À compléter ::
**A.** Recopiez à l'identique les enregistrements à partir de la ligne qui contient « Given: Click the magnifying glass search icon » jusqu'à la fin des enregistrements, sans reproduire les images dans votre réponse.
**B.** Poursuivez l'extrait consacré au verbe frire à partir de l'endroit où il s'arrête.

Extrait à lire ::
------------------------------------------------------------
Au propre "(Faire) cuire dans de la matière grasse bouillante, frire" : Du fenoil veult et du serfueil, Du cresson veult et des prunelles, Des civos, boutons et cenelles, Des eufs en paste et des eufs fris (DESCH., M.M., c.1385-1403, 126). Pinperneaulx rostiz, merlans friz, marsouyn pouldré a l'eaue et froumentee, crespes et pastelz norroiz (Ménagier Paris B.F., c.1392-1394, 181). ...et quant tout ce est cuit, frire les oingnons et en mectre la moictié es poiz et l'autre a la puree (Ménagier Paris B.F., c.1392-1394, 197). Et apres, frire iceulx poireaulx avec les ongnons qui ja sont fris, puis mectre tout cuire en un pot, et du lait de vasche se c'est en Charnage (Ménagier Paris B.F., c.1392-1394, 201). Ayez du percil et frisiez en beurre, puis gectez de l'eaue boulant dessus et faictes boulir, et mectre du sel, et dreciez vos souppes comme en puree (Ménagier Paris B.F., c.1392-1394, 204). Aliter, prenez amandes eschaudees et broyees, deffaictes d'eaue tiede, faictes boulir avec pouldre fine et saffran, et en chascune escuelle soit mise une moictié de sole fricte et du potage dessus. (Ménagier Paris B.F., c.1392-1394, 206). Puiz ayez ongnons cuiz par rouelles, et percil effeullié, et mettez tout frire en huille. (Ménagier Paris B.F., c.1392-1394, 222). ...puiz mectez en broche, et une leschefricte dessoubz pour requeillir la gresse, et mectre des ongnons dedens qui se frisent en la gresse. (Ménagier Paris B.F., c.1392-1394, 228). ...puis frisiez a pou d'uille vos pieces de merlus (Ménagier Paris B.F., c.1392-1394, 239). ...grans soles boulies, frictes et rosties au verjus d'orenge, rougez, barbeaux, saulmons rostis (LA SALE, J.S., 1456, 252). Et fault cuire l'ongnon en bon saing de lart ou en saing doulx et mectre frire tout ensemble dedans ung chauderon. (Recueil Riom L., c.1466, 71).
------------------------------------------------------------
Entrées de texte et de localisation d'éléments:
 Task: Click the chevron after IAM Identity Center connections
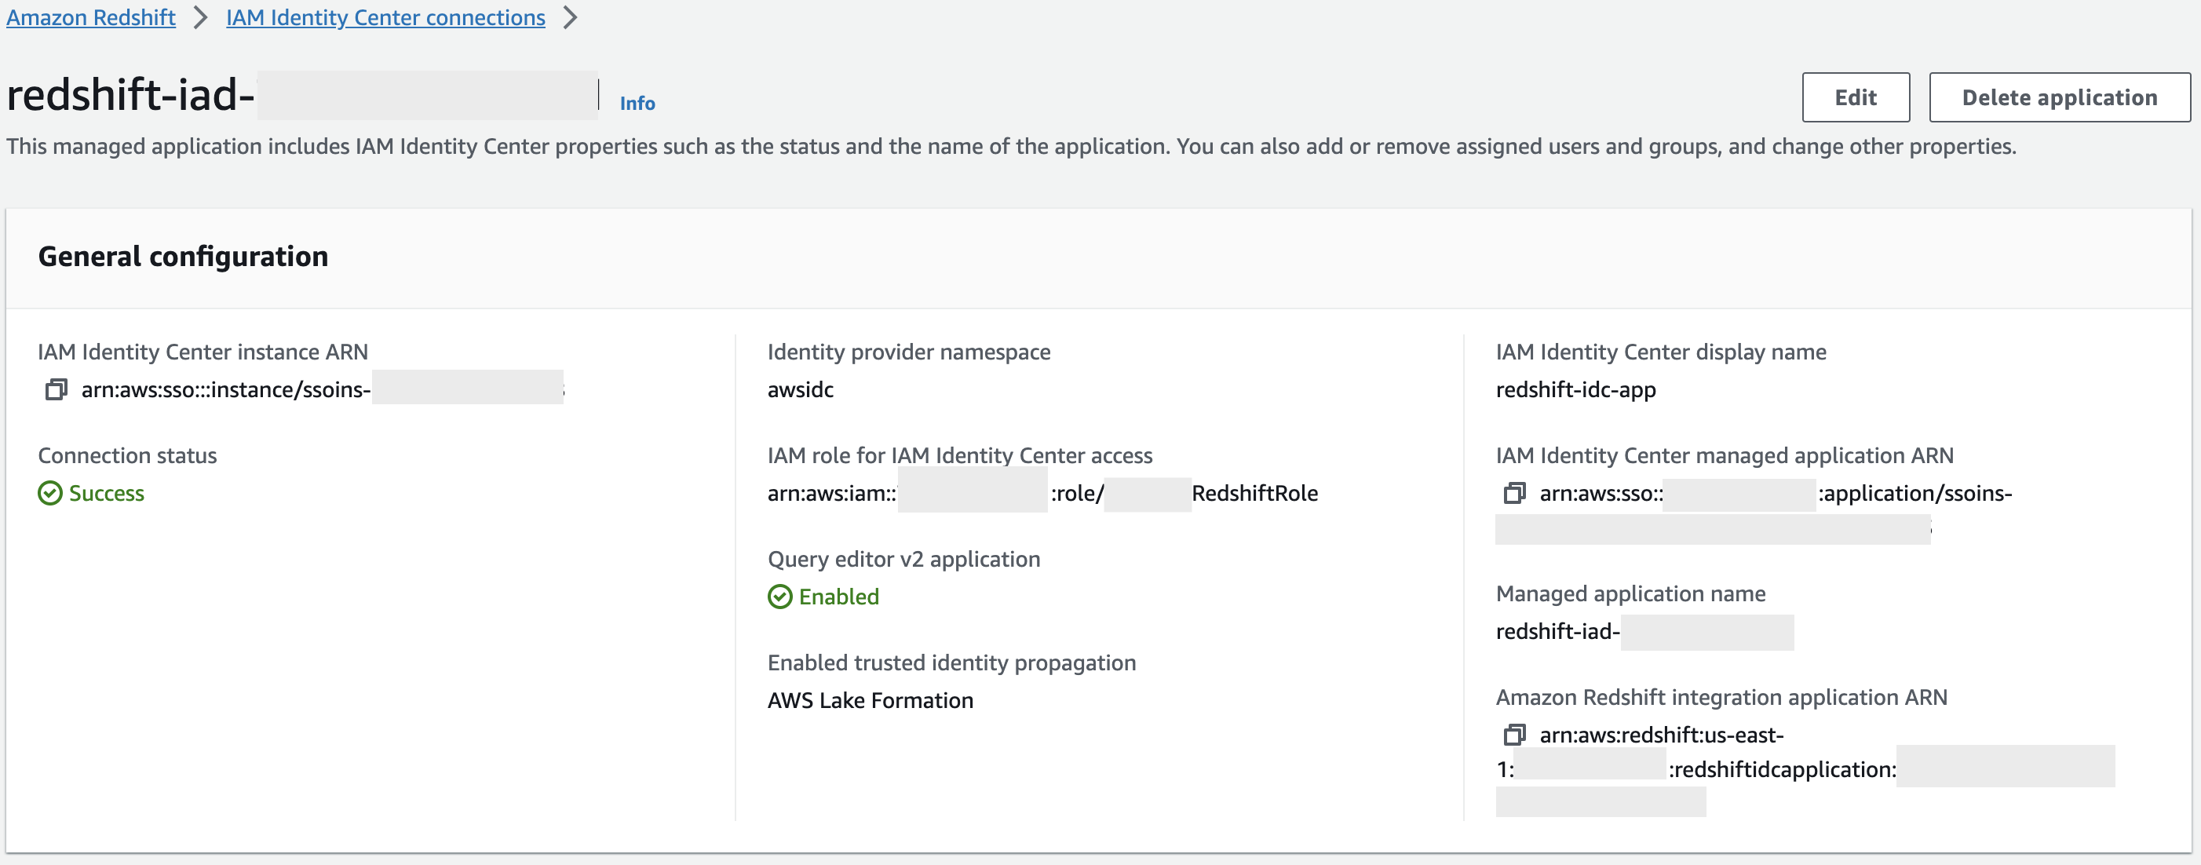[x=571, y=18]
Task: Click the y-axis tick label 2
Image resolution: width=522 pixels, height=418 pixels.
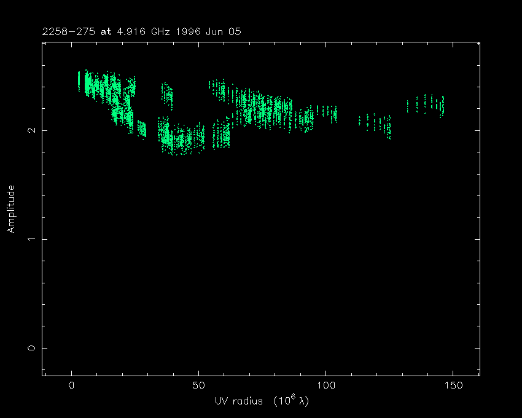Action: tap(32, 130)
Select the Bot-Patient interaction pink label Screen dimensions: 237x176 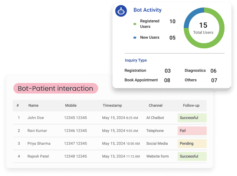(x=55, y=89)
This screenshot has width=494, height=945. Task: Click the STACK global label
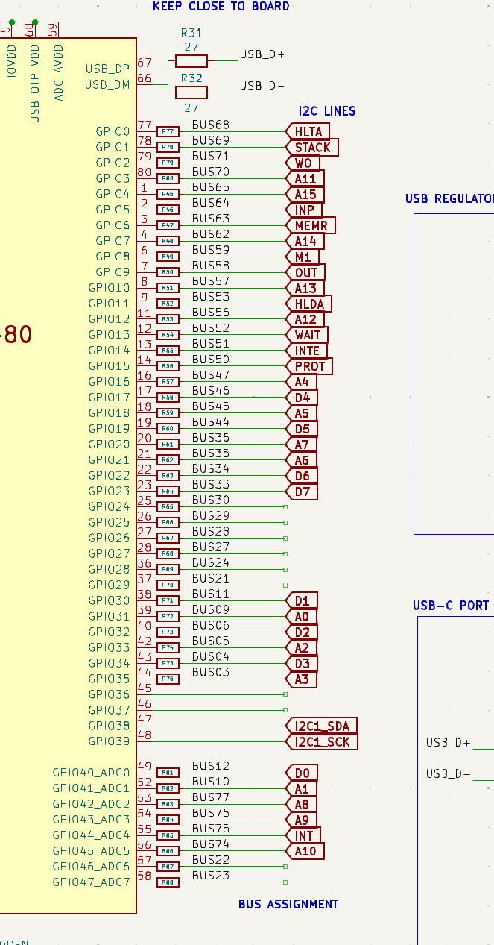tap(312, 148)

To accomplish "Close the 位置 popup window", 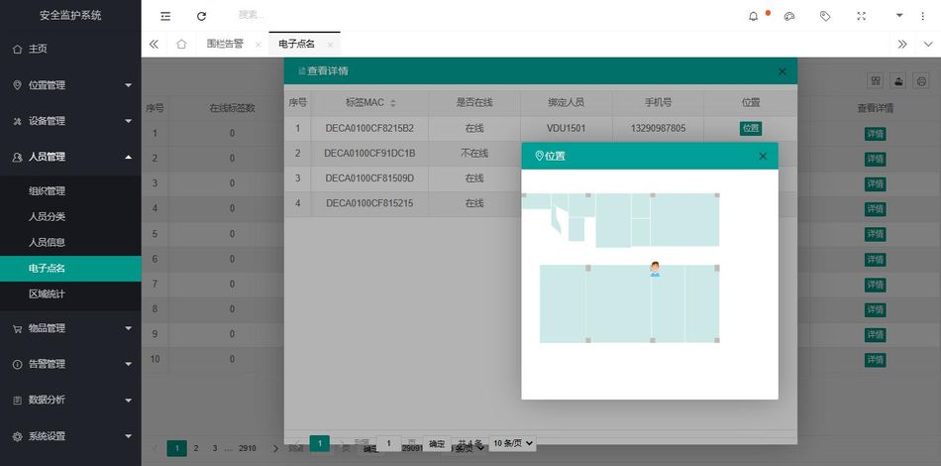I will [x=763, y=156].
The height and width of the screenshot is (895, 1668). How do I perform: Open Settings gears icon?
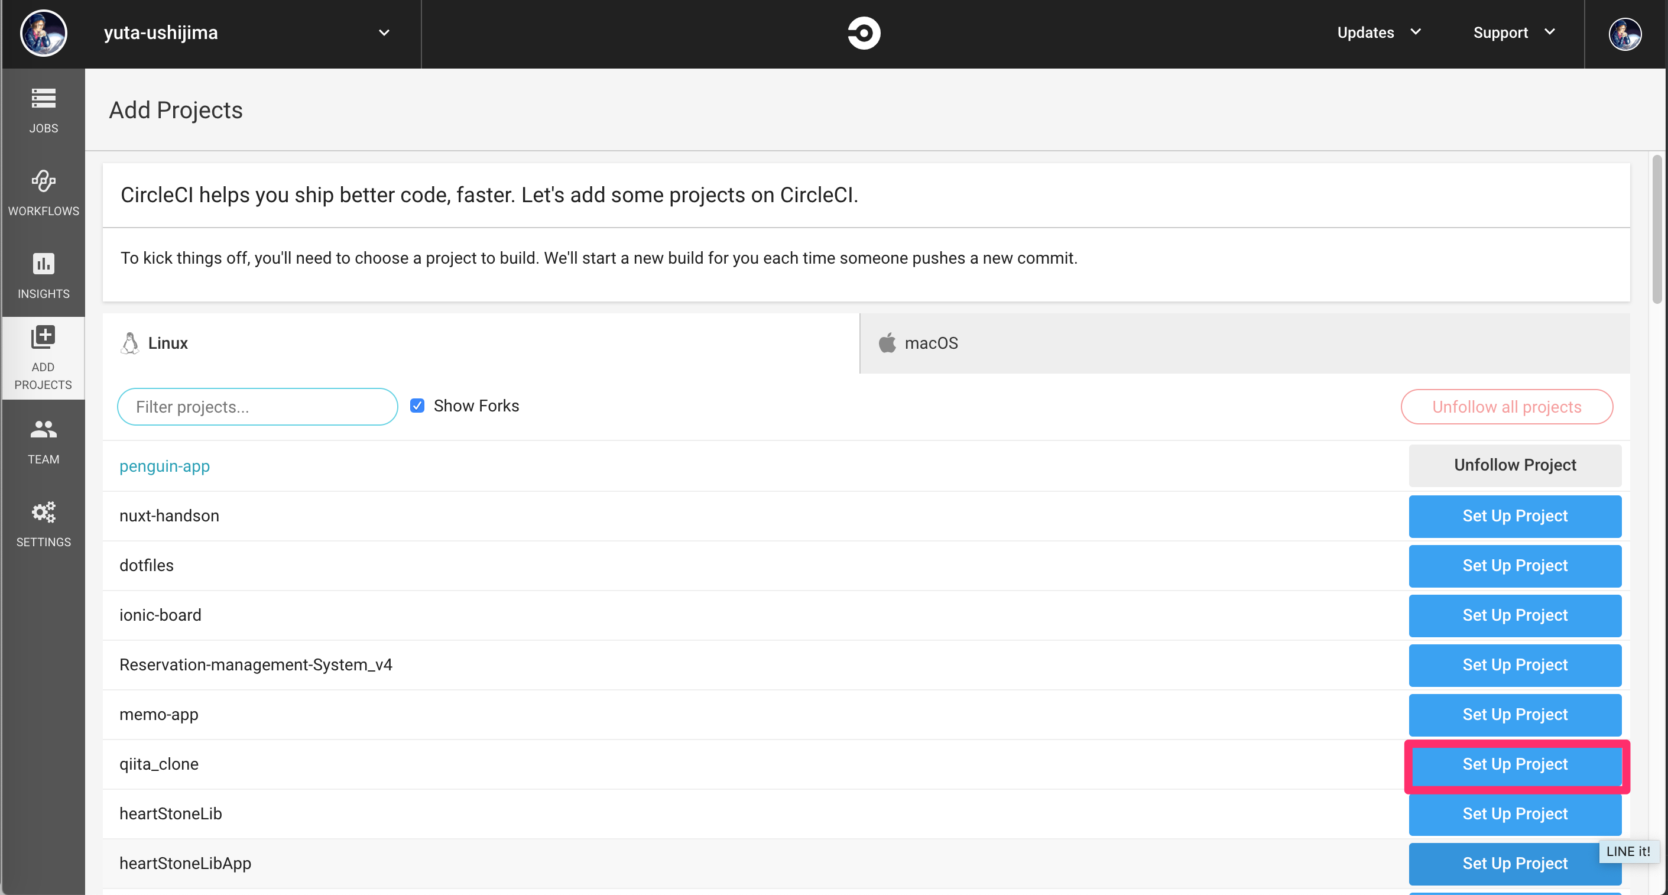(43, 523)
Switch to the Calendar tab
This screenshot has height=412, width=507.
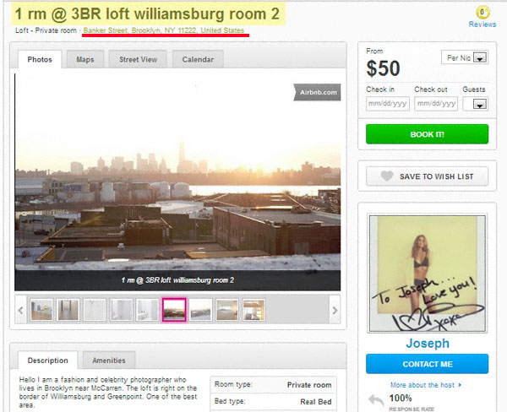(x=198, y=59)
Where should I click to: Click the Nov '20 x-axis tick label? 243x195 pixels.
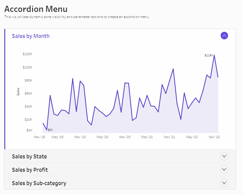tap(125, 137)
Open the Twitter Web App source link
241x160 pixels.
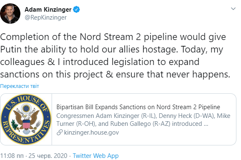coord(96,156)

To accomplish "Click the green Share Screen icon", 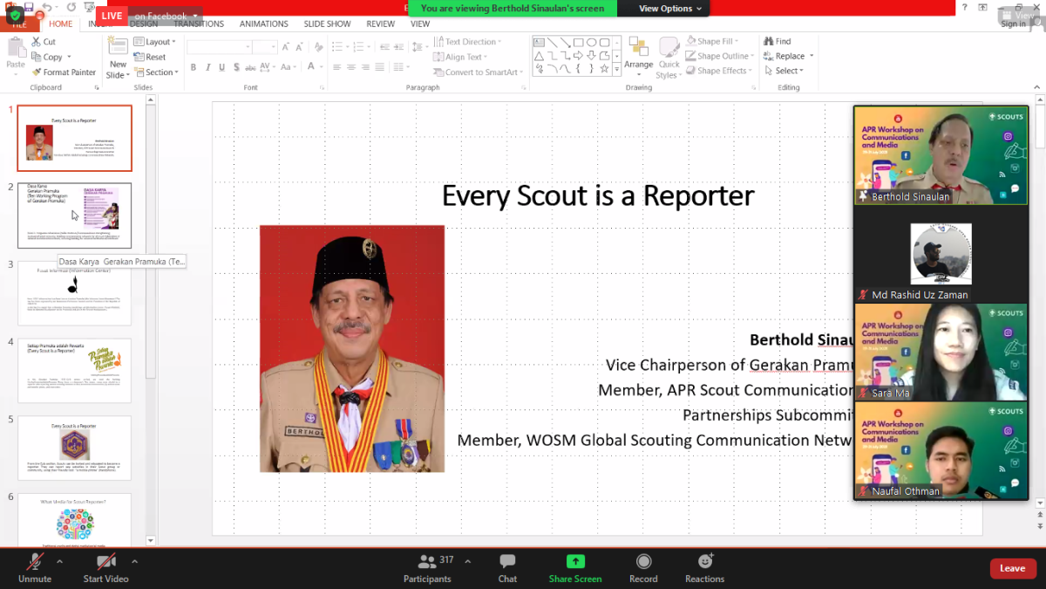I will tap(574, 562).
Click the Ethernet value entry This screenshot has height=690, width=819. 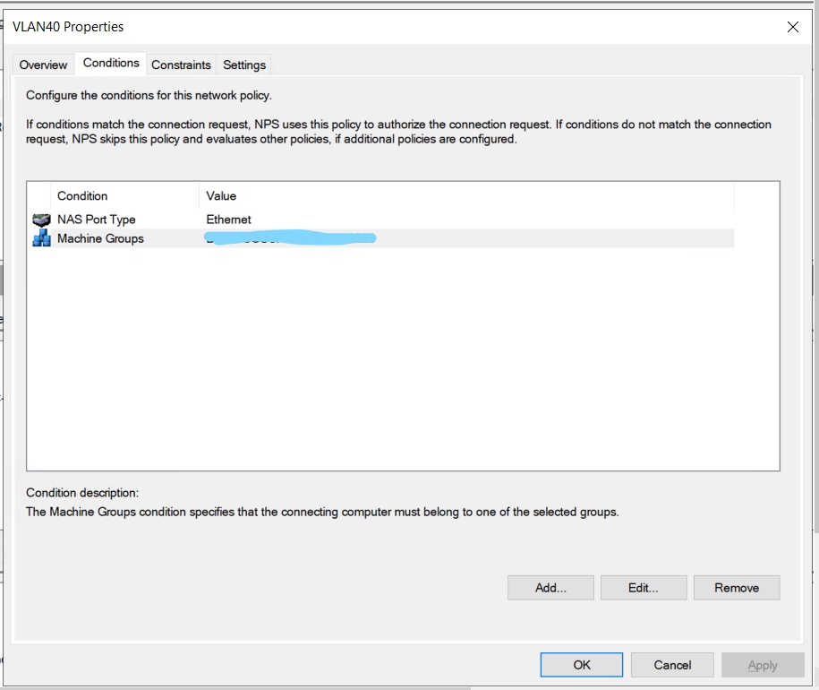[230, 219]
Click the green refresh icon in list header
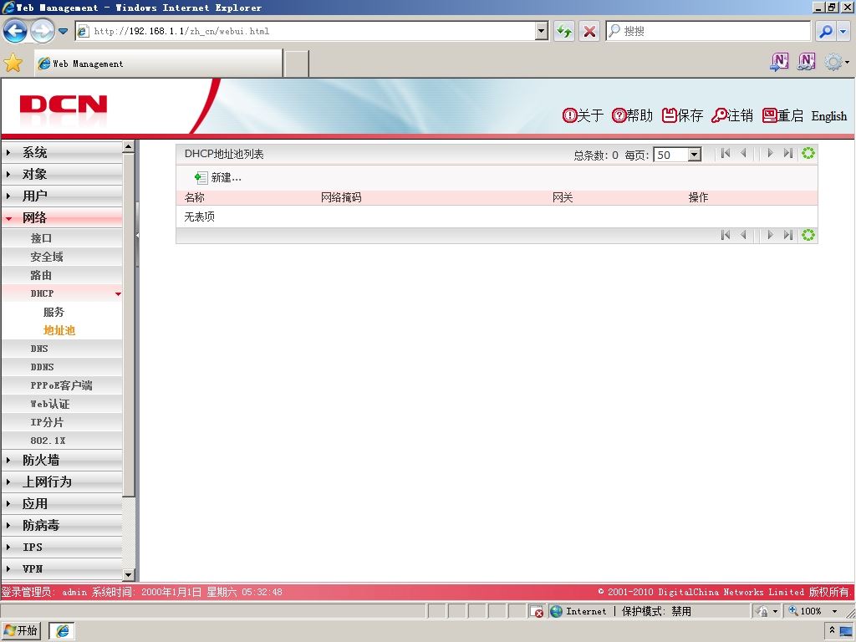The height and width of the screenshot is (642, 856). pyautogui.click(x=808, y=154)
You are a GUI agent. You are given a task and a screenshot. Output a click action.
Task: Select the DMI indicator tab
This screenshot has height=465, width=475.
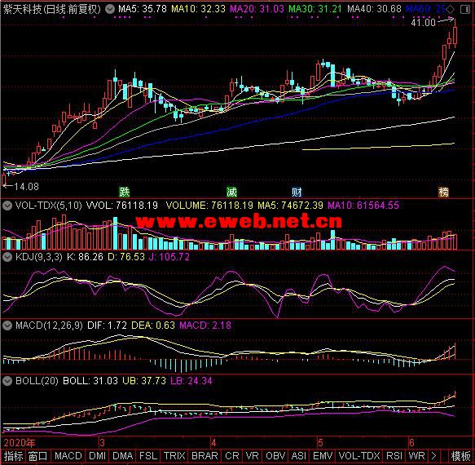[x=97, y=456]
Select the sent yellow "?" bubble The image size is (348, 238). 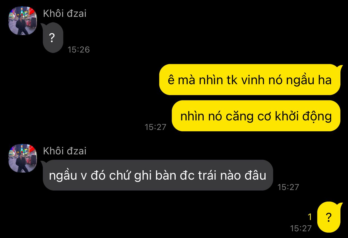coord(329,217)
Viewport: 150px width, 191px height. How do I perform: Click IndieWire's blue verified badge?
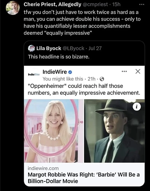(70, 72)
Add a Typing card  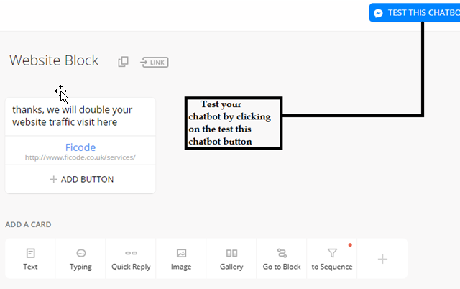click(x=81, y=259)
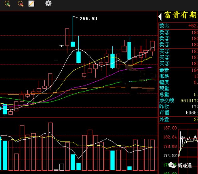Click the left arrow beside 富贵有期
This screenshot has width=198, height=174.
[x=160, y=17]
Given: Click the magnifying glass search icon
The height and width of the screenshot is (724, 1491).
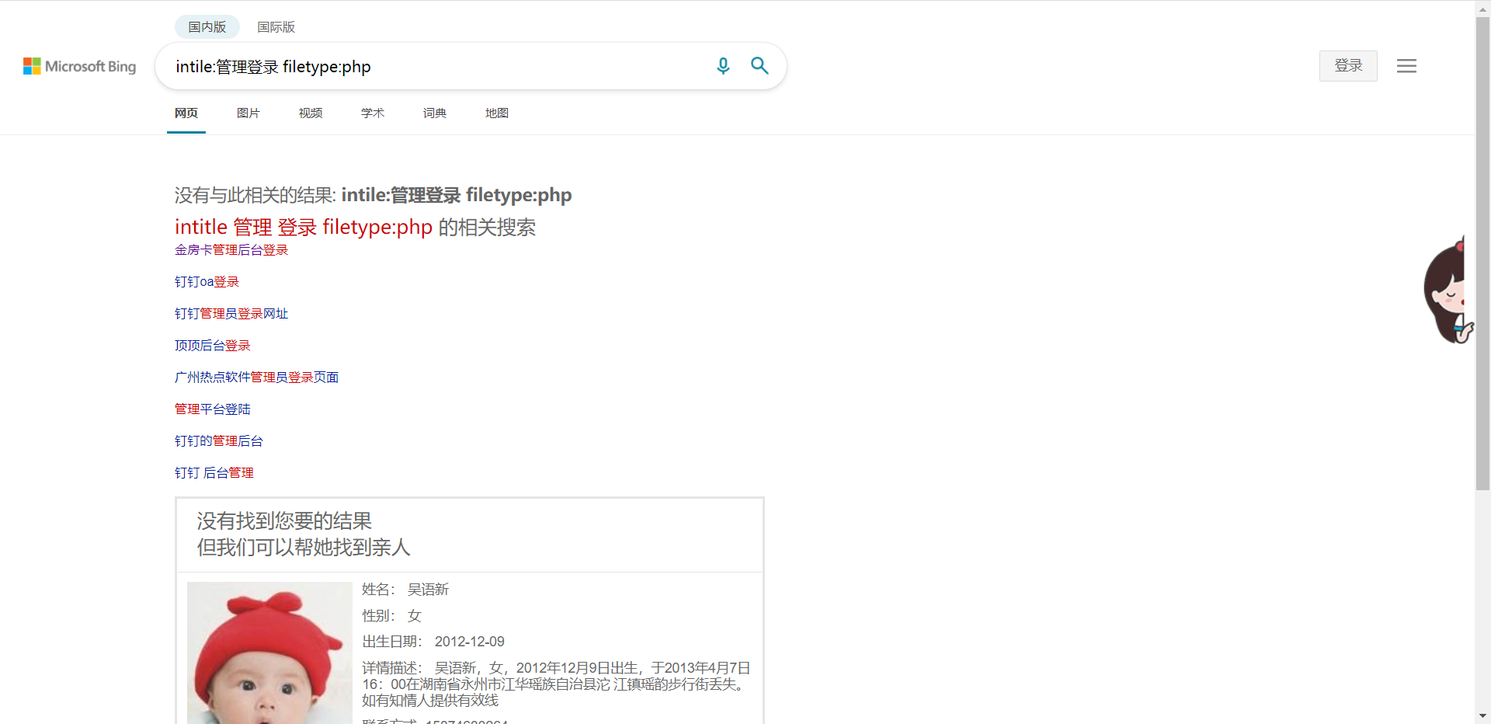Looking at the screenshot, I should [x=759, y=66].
------------------------------------------------------------
Corrigé de l'exercice ::
**A.**
Given: Click the magnifying glass search icon
The height and width of the screenshot is (724, 1491).
Looking at the screenshot, I should [x=759, y=66].

**B.**
 

-

[Formule pour se débarrasser de qqn, cf. fr. mod. va te faire cuire un oeuf] Frire ses soles : De tous voz diz ce sont frivolles, Et ne les puis acomparoir ; Mieulx vualsist [l. vaulsist] en vostre manoir Engleterre frire voz solles. (Myst. siège Orléans H., c.1480-1500, 275).

 

-

Loc. fig. Servir qqn de merdes frites. "Raconter des histoires, des bobards à qqn" v. merde

 

-

Prov. Que vaut huile à qui n'a que frire ? : ...tousjours de soir ou de main Mectoye ung repas en mescompte Et l'attendoye au lendemain, Pour bien que nul saiche de main Ou de pié froter ne defrire : Que vault huylle a qui n'a que frire ? (CHAST., Temps perdu D., a.1450, 34).

B. -

P. ext.

 

1.

Empl. trans. "Porter à une très haute température" : ...et semble que soit ung barreau de fer ainssy frist, qu'il n'est possible a quelconcques soit homme humain de le approuchier pour ces estinchelles (LA SALE, Salade, c.1442-1444, 142).

 

2.

Empl. intrans. "Bouillir"

 

-

[De la cire] : Car tel assaut Tous les jours souffrir me faut Et soustenir. Ce bruist mon cuer et teint ; Car tout aussi com la cire Fondre et frire, Tire à tire, Fait li feus, quant il ateint, T'amour, qui en moy remaint, Fait mon cuer fondre et desfrire... (MACH., Les lays, 1377, 360). ...elle mettoit icelle paile sur le feu tant que elle faisoit frire laditte cire (Reg. crim. Chât., II, 1389-1392, 306).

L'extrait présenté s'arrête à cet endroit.